03: Consumer defines access rights: who, what, when can view/post/edit her PHR.
04: Providers are increasingly using industry standards (CCR, HL7) to exchange data amongst them.
05: Upon Consumer’s request, and approval, a Provider (physician, pharmacy, hospital, etc.) will upload data to, or query data from, the Consumer’s PHR using such named industry standards (CCR, HL7). Consumer is legally entitled to receive a copy of all data collected by each Provider.
06: Consumer will have complete control over her family’s health information, wherever she is.
07: Consumer will be able to take her PHR information from one hosting service provider to another. Therefore creating a Consumer-owned and -controlled longitudinal health record for her and her family members.
Please see http://grouper.ieee.org/groups/hit/files/IEEE_Study_Group_Health_IT_2.07.pdf
(page 36 and 37) for a banking analogy: anybody can send money into a bank account by knowing a few numbers (the bank's routing # and the individual's account #). What PHI standards also want to accomplish is to establish an equivalent "routing number" that allows a consumer to instruct the provider to "upload my encounter date to this account # at this provider." To be specific: the upload standard will be CCR or HL7's CDA; the data from medical devices to be uploaded to the hosting service will probably be IEEE1073; and for all other cases where existing standards are available we will use them.
Please see
http://grouper.ieee.org/groups/hit/files/Lacal_Proposal_IEEE-SA_Health_IT_Standards_Study_Group_032006_06.ppt (slides 22 and forward) for an example of how this system would look like to the consumer.
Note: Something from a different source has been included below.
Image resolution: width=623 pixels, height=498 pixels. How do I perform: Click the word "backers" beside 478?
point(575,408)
- - - 04: PHI and 1073 - - -
The proposed PHI standard (P2407) does not overlap with the 1073 WG and their standard work. P2407 has nothing to do with medical devices at all. P2407 acknowledges and will build on top of those existing standards (IEEE1073 included) and any new emerging ones (BT, ZigBee, Continua, etc.). P2407 assumes that devices are out there, using whatever standard is deemed appropriate by the vendors.
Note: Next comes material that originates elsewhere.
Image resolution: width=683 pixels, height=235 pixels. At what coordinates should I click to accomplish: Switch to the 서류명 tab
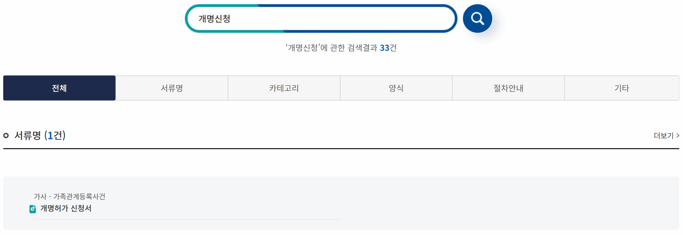172,88
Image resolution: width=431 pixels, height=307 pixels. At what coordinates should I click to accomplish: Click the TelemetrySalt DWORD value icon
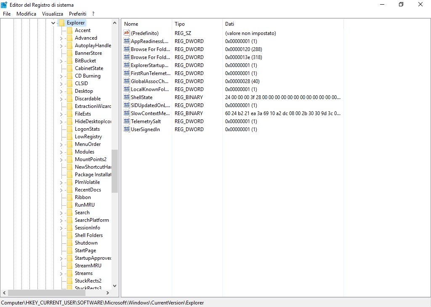pyautogui.click(x=127, y=121)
The Continua Health Alliance (an Intel-led consortium) is also working at the device-interoperability level. Disclosure: Motorola is a corporate member of Continua, and I attended several of the kick-off meetings of the group that became Continua.
There are no existing standards to enable a family to manage their health in a person-centric manner, as opposed to provider-driven. The focus of P2407 is to enable consumers to own their health, as opposed to the current paradigm of providers owning the consumer's health data.